Let’s just say that over the years, Victor has been among the more honest spokespeople within the so-called “tort reform” movement, especially when it comes to medical malpractice litigation. Back in 2003, when the insurance industry was price-gouging doctors and blaming lawsuits for this instead of the industry’s own investment cycle, Victor said something else. He told the Honolulu Star Bulletin on April 20, 2003, “Insurance was cheaper in the 1990s because insurance companies knew that they could take a doctor's premium and invest it, and $50,000 would be worth $200,000 five years later when the claim came in … An insurance company today can't do that.” (This must have driven the Physicians Insurance Association of America [PIAA] even crazier than they already were.)

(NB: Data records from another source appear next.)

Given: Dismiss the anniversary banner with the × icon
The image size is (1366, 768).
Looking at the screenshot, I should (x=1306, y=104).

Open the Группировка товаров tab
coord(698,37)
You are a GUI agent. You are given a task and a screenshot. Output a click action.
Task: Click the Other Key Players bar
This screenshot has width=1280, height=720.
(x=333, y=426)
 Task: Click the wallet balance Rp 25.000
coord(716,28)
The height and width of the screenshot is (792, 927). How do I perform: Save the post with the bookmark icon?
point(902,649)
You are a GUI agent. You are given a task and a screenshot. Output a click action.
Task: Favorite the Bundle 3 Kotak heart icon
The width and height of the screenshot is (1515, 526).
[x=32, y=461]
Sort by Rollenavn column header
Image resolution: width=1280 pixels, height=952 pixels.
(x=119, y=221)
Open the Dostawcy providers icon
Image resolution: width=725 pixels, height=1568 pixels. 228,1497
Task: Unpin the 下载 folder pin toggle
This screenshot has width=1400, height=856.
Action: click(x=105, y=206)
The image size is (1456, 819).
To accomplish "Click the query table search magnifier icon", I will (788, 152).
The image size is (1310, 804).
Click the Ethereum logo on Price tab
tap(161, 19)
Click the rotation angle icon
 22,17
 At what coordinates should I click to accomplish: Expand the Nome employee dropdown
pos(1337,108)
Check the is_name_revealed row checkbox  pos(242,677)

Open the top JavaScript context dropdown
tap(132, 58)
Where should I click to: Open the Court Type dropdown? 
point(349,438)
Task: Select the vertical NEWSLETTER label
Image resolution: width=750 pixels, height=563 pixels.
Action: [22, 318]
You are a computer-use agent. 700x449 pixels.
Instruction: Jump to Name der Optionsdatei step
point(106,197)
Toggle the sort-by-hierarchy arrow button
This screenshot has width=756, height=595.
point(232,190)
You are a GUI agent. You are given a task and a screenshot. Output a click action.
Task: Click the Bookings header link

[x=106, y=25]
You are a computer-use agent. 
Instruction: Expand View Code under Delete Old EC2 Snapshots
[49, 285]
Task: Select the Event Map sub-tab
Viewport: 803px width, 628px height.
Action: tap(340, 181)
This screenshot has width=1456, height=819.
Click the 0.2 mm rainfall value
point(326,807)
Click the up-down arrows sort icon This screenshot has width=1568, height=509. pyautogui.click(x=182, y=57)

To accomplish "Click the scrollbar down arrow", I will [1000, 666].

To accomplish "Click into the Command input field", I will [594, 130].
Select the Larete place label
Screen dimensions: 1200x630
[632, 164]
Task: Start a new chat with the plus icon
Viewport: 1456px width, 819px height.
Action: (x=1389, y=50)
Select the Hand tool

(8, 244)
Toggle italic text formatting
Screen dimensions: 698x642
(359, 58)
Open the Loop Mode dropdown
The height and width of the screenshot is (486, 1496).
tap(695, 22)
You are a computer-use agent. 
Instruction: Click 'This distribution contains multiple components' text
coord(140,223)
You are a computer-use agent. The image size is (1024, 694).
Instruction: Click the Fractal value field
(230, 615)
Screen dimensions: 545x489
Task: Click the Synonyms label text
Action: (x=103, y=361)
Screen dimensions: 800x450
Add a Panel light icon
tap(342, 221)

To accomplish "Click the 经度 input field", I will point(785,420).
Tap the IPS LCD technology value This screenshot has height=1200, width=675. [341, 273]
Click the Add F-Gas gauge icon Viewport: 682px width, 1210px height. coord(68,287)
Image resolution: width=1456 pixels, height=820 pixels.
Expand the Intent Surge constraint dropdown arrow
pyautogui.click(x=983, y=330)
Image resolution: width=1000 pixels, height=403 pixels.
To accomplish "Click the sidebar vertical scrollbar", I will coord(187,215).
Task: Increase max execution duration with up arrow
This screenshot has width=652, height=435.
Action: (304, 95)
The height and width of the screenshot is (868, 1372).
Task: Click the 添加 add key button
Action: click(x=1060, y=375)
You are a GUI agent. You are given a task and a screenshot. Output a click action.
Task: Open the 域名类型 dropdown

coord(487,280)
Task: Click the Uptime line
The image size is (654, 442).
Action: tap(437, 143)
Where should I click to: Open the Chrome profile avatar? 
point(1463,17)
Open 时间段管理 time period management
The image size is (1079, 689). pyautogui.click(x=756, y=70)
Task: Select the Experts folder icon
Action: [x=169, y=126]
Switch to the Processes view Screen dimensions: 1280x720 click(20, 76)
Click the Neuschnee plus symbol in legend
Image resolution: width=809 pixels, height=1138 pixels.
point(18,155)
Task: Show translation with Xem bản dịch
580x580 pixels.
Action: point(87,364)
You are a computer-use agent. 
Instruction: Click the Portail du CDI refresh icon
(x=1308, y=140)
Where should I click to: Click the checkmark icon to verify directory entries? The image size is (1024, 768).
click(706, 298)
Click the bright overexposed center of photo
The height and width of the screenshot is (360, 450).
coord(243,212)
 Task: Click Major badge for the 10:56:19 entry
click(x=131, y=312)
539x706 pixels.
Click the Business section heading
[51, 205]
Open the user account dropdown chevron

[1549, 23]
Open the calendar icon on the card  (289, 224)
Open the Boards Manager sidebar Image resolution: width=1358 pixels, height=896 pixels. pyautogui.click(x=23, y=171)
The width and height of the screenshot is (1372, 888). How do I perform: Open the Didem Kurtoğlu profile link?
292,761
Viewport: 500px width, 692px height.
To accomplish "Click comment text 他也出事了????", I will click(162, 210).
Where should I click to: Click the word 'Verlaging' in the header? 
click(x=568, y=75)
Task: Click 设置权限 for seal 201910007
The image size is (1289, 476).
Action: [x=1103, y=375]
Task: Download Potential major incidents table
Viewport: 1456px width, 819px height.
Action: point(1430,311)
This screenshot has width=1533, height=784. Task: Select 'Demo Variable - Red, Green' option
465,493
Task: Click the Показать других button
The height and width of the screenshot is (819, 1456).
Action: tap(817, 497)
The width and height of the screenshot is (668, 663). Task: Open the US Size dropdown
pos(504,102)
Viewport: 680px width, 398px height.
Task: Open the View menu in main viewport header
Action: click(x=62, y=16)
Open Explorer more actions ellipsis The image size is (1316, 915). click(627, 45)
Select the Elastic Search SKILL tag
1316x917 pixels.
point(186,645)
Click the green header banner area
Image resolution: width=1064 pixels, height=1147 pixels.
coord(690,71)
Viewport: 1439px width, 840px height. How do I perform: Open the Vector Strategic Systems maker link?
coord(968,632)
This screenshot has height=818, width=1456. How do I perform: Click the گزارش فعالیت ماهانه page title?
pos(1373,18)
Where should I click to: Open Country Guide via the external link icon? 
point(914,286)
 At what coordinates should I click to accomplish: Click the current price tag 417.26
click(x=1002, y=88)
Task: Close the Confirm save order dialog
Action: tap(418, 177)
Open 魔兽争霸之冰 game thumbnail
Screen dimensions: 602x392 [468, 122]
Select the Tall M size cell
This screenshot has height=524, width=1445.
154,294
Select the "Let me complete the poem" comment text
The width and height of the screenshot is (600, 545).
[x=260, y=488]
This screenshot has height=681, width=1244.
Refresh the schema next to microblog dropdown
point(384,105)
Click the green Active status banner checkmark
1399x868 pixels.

Similarly, in 1999, he told Liability Week, “We wouldn’t tell you or anyone that the reason to pass tort reform would be to reduce insurance rates. … [M]any tort reform advocates do not contend that restricting litigation will lower insurance rates, and ‘I’ve never said that in 30 years.’” OK!
And here is Victor Schwartz today, contradicting the U.S. Chamber of Commerce, the American Insurance Association, the PIAA, and a lot of politicians. As reported by Business Insurance (subscription):
But Victor Schwartz, general counsel of the American Tort Reform Assn. in Washington, was more skeptical. He noted that the recently introduced Help Efficient, Accessible, Low-Cost, Timely Healthcare Act of 2011—H.R. 5—does not mention sanctioning frivolous lawsuits. The measure instead focuses on “substantive” reforms such as capping noneconomic and punitive damages, he said (see box, page 3).
It is “rare or unusual” for a plaintiff lawyer to bring a frivolous malpractice suit because they are too expensive to bring, said Mr. Schwartz. “Frivolous” claims tend to be made against small businesses as an effort to leverage a settlement rather than in medical malpractice cases, he said.
Even when Republicans controlled both houses of Congress, proposals capping damages garnered insufficient votes in the Senate, Mr. Schwartz said. “It's extremely difficult to get caps through the Senate,” he said, adding that it also would be very difficult to integrate federal caps with existing state caps.
OK, let's forget the small business slam for a moment since abusive big businesses and their lawsuits are a far greater problem. But when it comes to suits by those injured by medical malpractice, let's review. H.R. 5 has nothing to do with frivolous lawsuits (while its supporters wrongly insist that it does). There aren’t frivolous med mal suits anyway because they are too expensive to bring. And federal caps would make a mess of state law.
We appreciate the honesty again, Victor.